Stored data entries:

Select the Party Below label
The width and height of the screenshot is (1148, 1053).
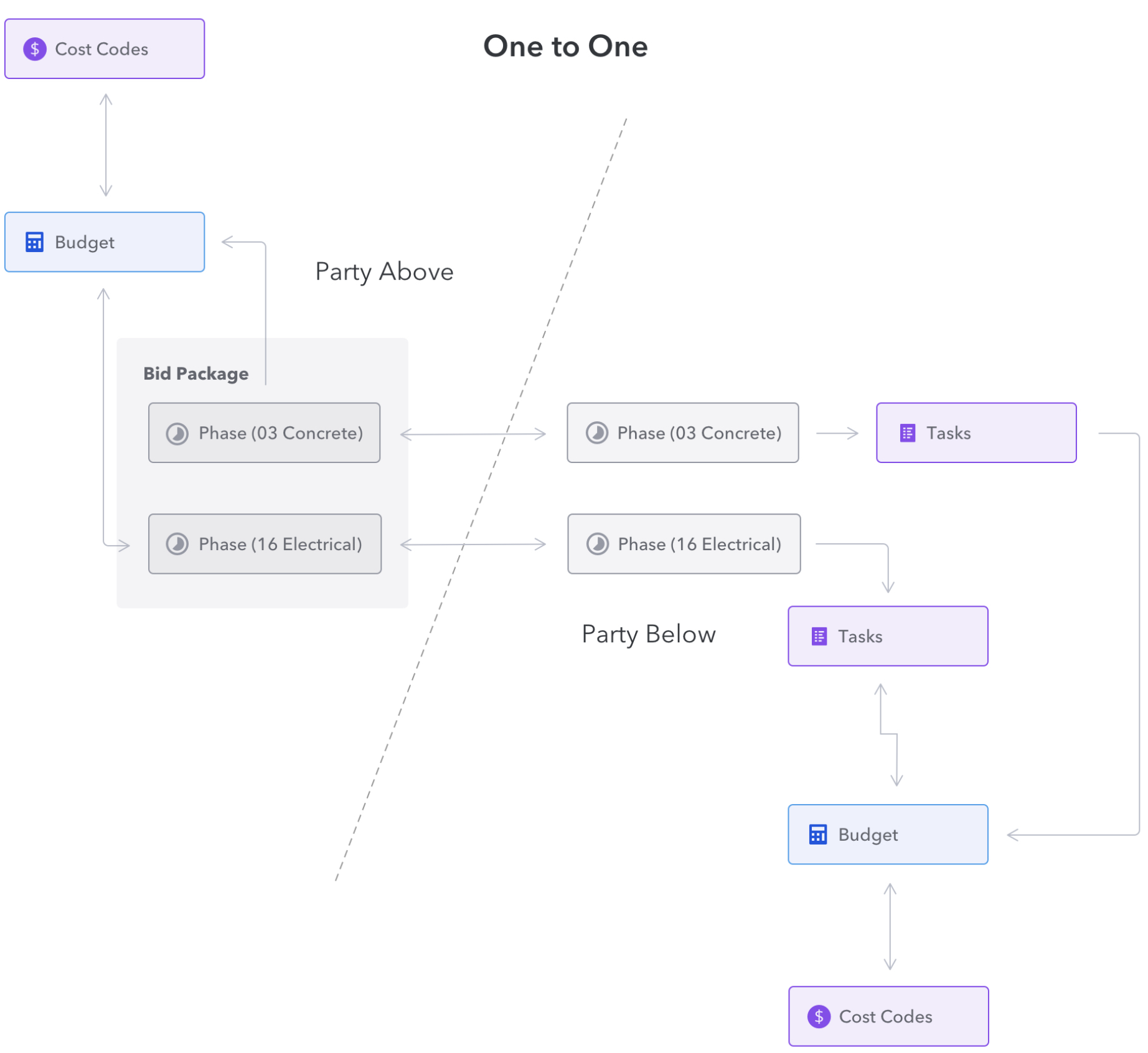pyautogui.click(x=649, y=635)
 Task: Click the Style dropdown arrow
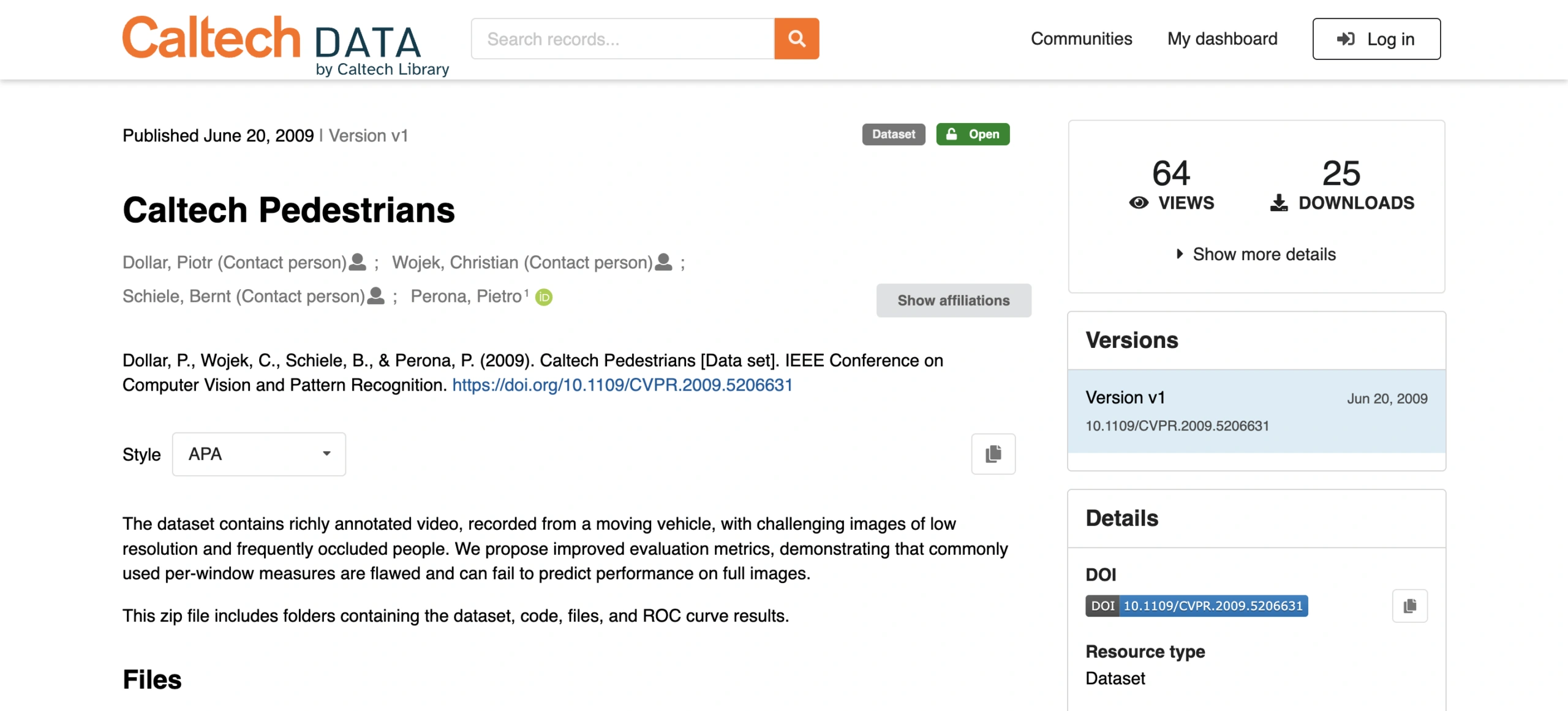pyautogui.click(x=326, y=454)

▶ **DESCRIPTION OF THE TASK**
Quote the entries in full. Any image among them is to be omitted from the copy.

▶ **YOUR SOLUTION**
Select the Party Below label
The width and height of the screenshot is (1148, 1053).
pyautogui.click(x=649, y=635)
 Task: Click the Style dropdown arrow
pyautogui.click(x=326, y=454)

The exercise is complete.